This week’s Courier Herald column:
The issue at hand that most directly led to the matchup at the top of Georgia’s ballot next week is education. Specifically, it is the funding through tax credits of Georgia’s Student Scholarship Organizations (SSOs) and two former candidates’ actions.
Clay Tippins, a political newcomer who ran in Georgia’s Republican primary for Governor, taped Lt. Governor Casey Cagle in a conversation over Cagle’s support to expand the maximum amount that can be donated to SSOs in Georgia per year. The backlash seemed to freeze the Cagle team while Kemp used the vacuum to consolidate support during the runoff, with President Trump’s endorsement sealing the deal for Kemp’s nomination.

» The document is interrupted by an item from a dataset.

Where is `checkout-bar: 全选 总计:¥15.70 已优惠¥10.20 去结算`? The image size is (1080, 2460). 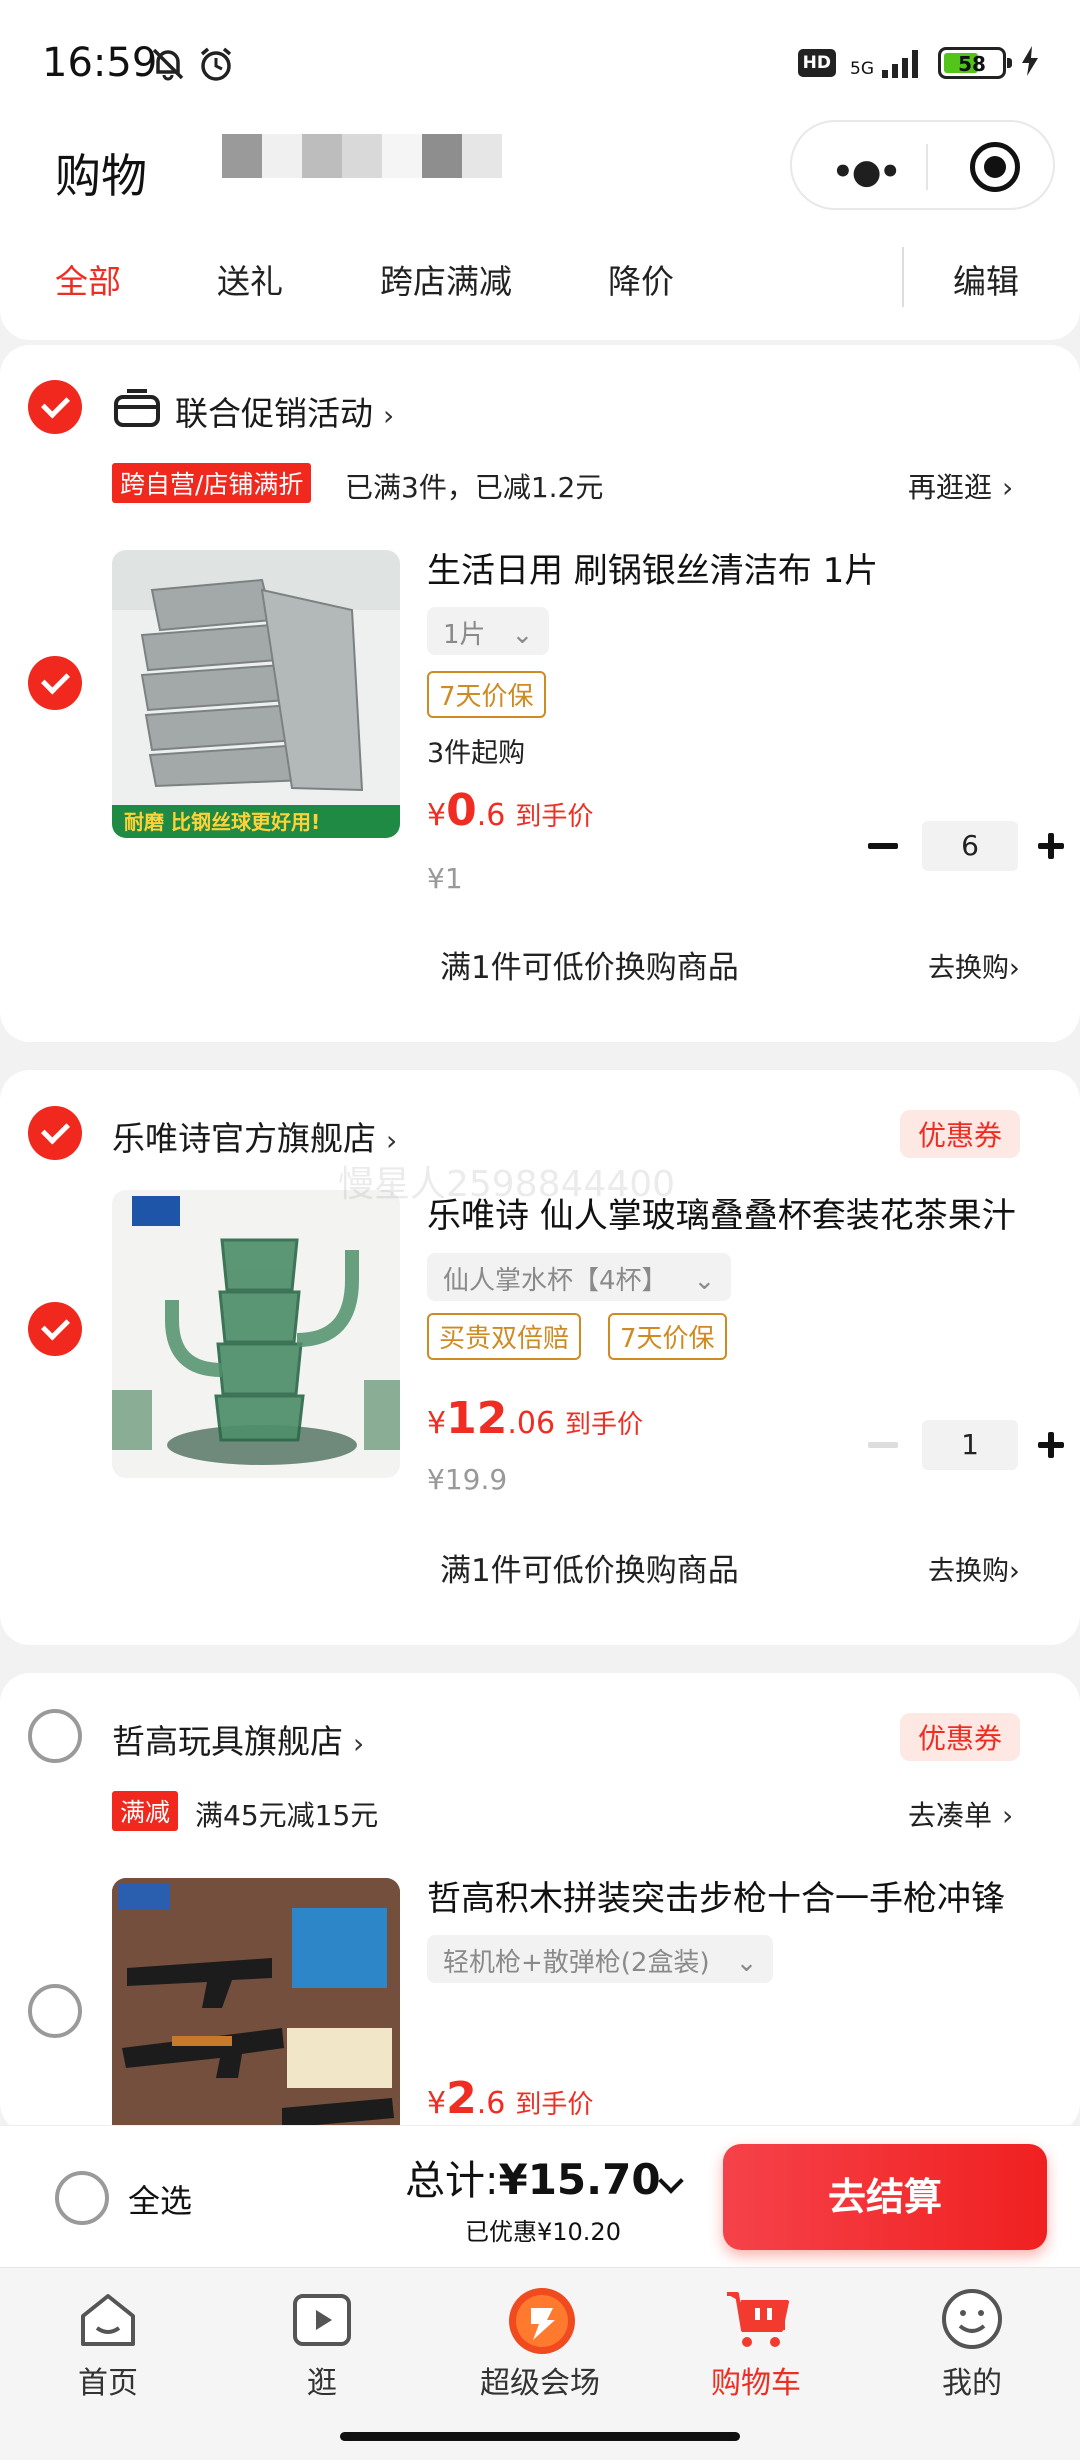
checkout-bar: 全选 总计:¥15.70 已优惠¥10.20 去结算 is located at coordinates (540, 2196).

Little has been said from the Republican side about SSO’s since, though supporters of various school choice programs have largely aligned behind Kemp. That’s largely because Democratic Nominee Abrams isn’t exactly a fan of school choice.
In fact, Abrams has a long history of opposing any sort of school choice. She opposed the Georgia Special Needs Scholarship program, which now allows 4,500 students with special needs to attend a school that better works for them through a voucher worth up to the cost of the educational program that a student would have received in public school. Abrams has been a consistent voice in opposition to charter schools and has voted against nearly every charter school bill. in fact, during this campaign for Governor, she’s noted her opposition to the State Charter School Commission and the charter amendment in 2012. When the Georgia Charter Schools Association sent out a questionnaire to all Governor, Lieutenant Governor and School Superintendent candidates, Abrams is the only nominee to decline to publicly state her position on public charter schools.

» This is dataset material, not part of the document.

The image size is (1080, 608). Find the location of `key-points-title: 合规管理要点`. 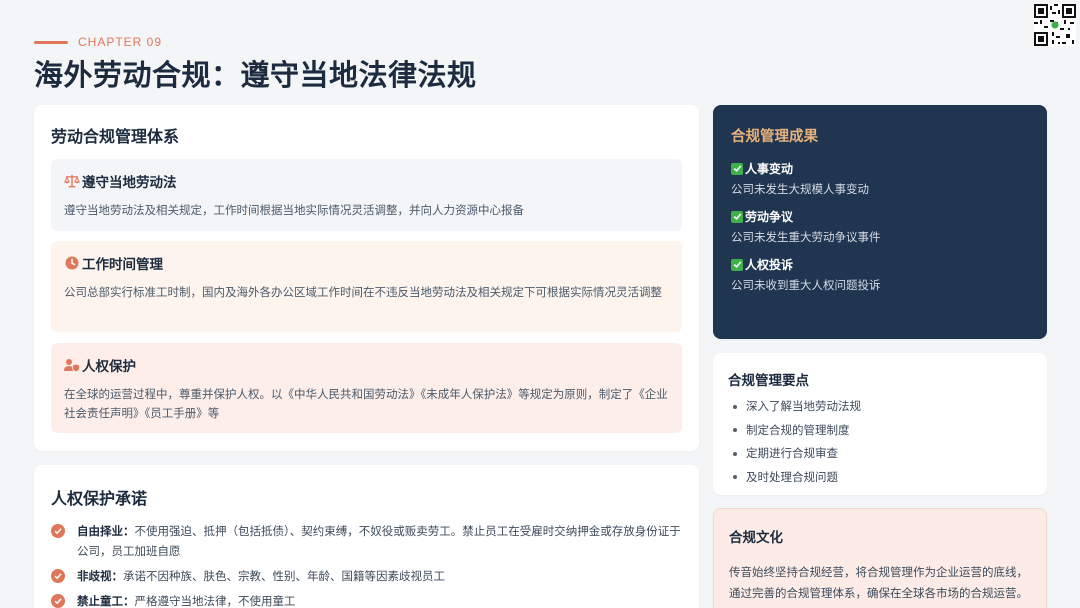

key-points-title: 合规管理要点 is located at coordinates (768, 381).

When it comes to the popular Student Scholarship Program, Abrams message is blunt. She has pledged to eliminate the program. She claims they divert public funds to vouchers to attend private schools.
Yes, but no. There’s a lot more to this story, and the math is in the state’s, the local school districts’, the parents’, and the taxpayers’ favor.

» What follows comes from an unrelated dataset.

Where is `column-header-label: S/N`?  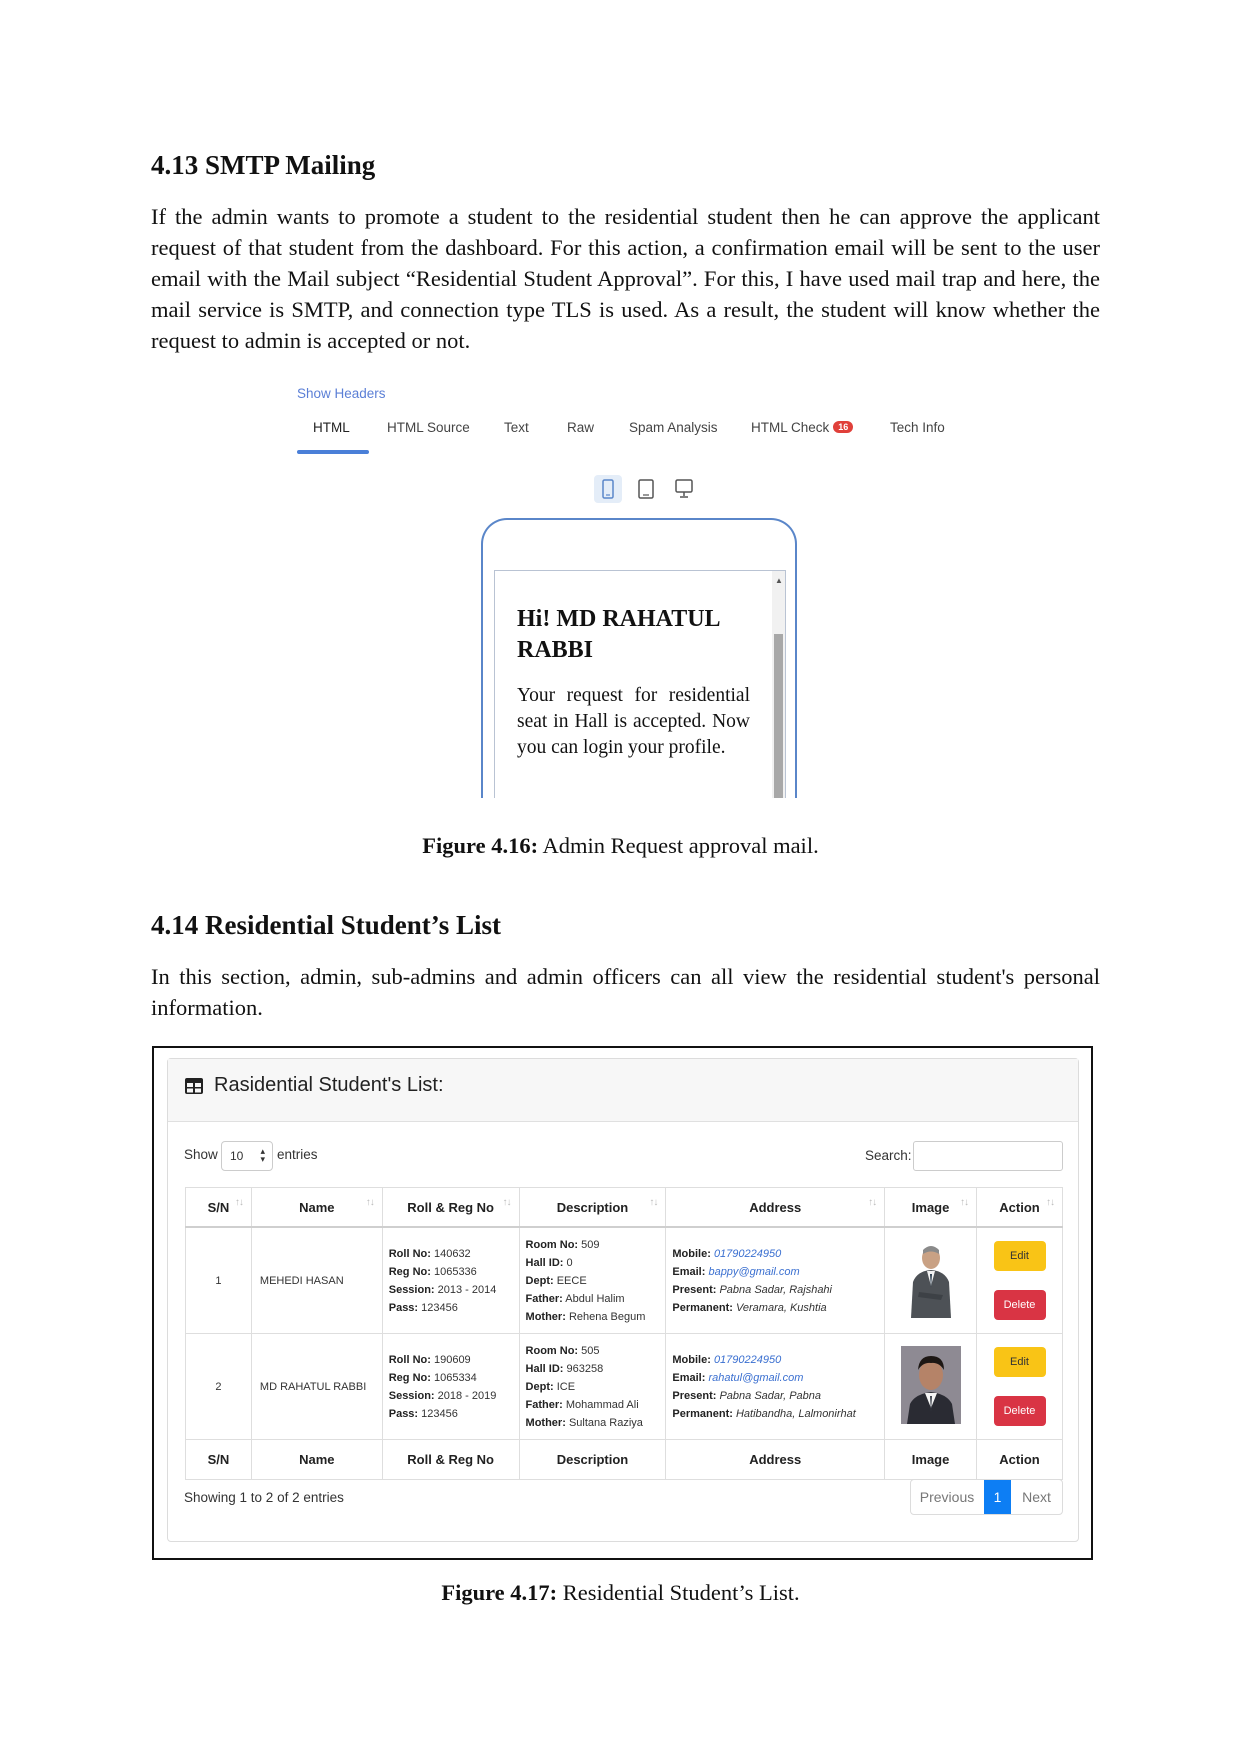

SSO’s are funded through donations for which individuals and corporations receive a full credit against their state income taxes for their donations. These funds then provide scholarships for students to attend private schools, with an average scholarship in the range of $4,000.
Abrams and critics want you to see the $4,000 as money taken from public schools. They would prefer that you not also think about the average per pupil spending in a Georgia Public School is north of $9,500. No money for SSOs is deducted from either local tax revenues paid by property taxes or E-SPLOSTs. All of that money remains in the local system, which is then divided by even fewer students.
That means more tax dollars per student for those that remain in the public schools. A recent non-partisan study of Florida’s similar system estimates that the state saved about $1.49 for every dollar donated to a Student Scholarship Organization.
Most of the private schools involved offer tuition assistance and additional scholarships to low income students. The money donated to SSO’s is often leveraged with other funds to provide a free or ultra-low cost education alternative to families whose alternative is to remain trapped in a failing school.
Opponents also would have you believe that these scholarships are sending privileged kids to elite schools that would be attending private schools anyway. The reality is that the vast majority of scholarship recipients are low or middle income. For the dollars involved are more suited to schools like Atlanta’s Christo Rey – a Jesuit school with a student body comprised with 96% students of color and has an average family income of $35,000. Because of the Student Scholarship Program and their financial aid model, it only costs the student’s family between $350 to $2,500 per year.
Currently, over 14,000 Georgia students are using these Student Scholarships to escape a school that didn’t meet their needs but would be their only education alternative were it not for this tax credit program. Stacey Abrams pledges to end this program, take away this option, and return these students to schools that are failing, where the student was being bullied, or that simply didn’t work for them.
The decision to focus exclusively on a bureaucracy-centered education model is not what is best for taxpayers. It’s certainly not what is best for a family when they are told their “free” public education is only available at a substandard school down the street.